----- Provided data -----

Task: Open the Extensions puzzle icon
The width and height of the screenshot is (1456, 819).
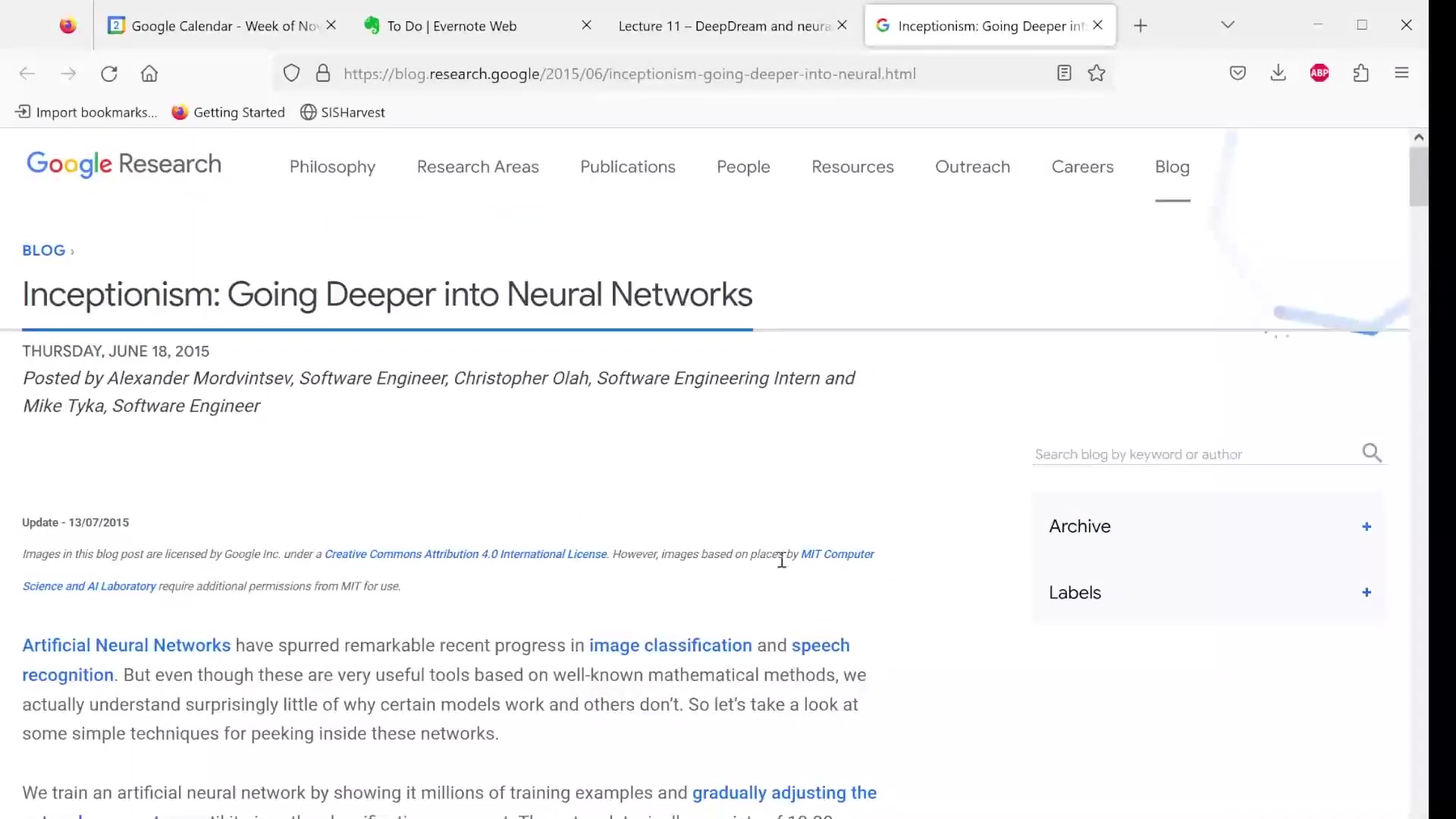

-----
----- Provided data -----

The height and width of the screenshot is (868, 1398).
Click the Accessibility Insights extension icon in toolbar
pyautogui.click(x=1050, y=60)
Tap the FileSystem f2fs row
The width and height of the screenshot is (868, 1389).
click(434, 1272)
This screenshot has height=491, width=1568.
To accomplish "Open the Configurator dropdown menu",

-----
----- Provided data -----

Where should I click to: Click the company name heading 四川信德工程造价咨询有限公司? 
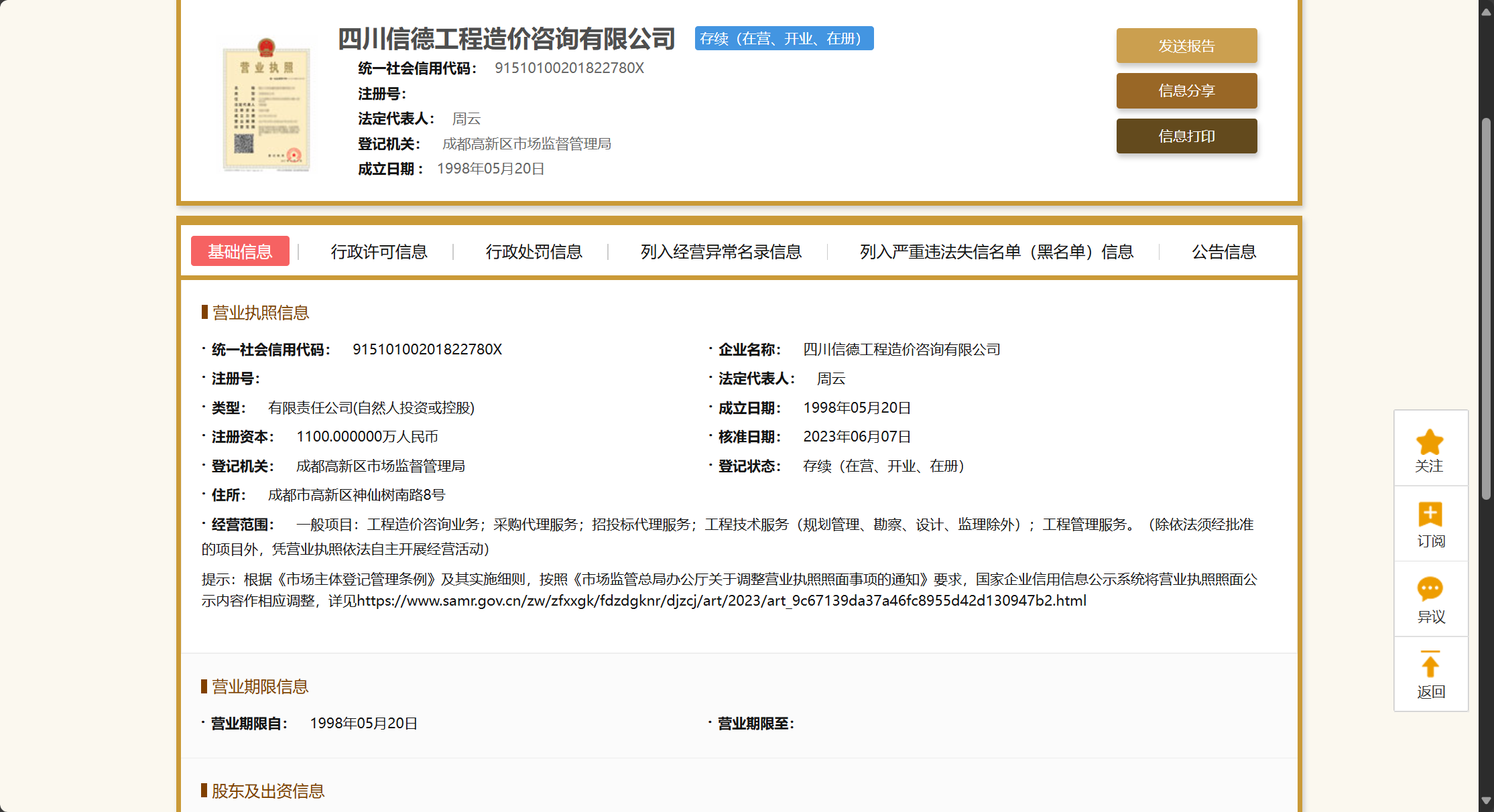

-----

Copy the part of the material that opens with the line containing "The height and" and closes with the line containing "the Configurator dropdown", keeping every line the same and including both end lines.

The height and width of the screenshot is (868, 1398).
Click the Accessibility Insights extension icon in toolbar
pyautogui.click(x=1050, y=60)
Tap the FileSystem f2fs row
The width and height of the screenshot is (868, 1389).
click(434, 1272)
This screenshot has height=491, width=1568.
To accomplish "Open the Configurator dropdown menu",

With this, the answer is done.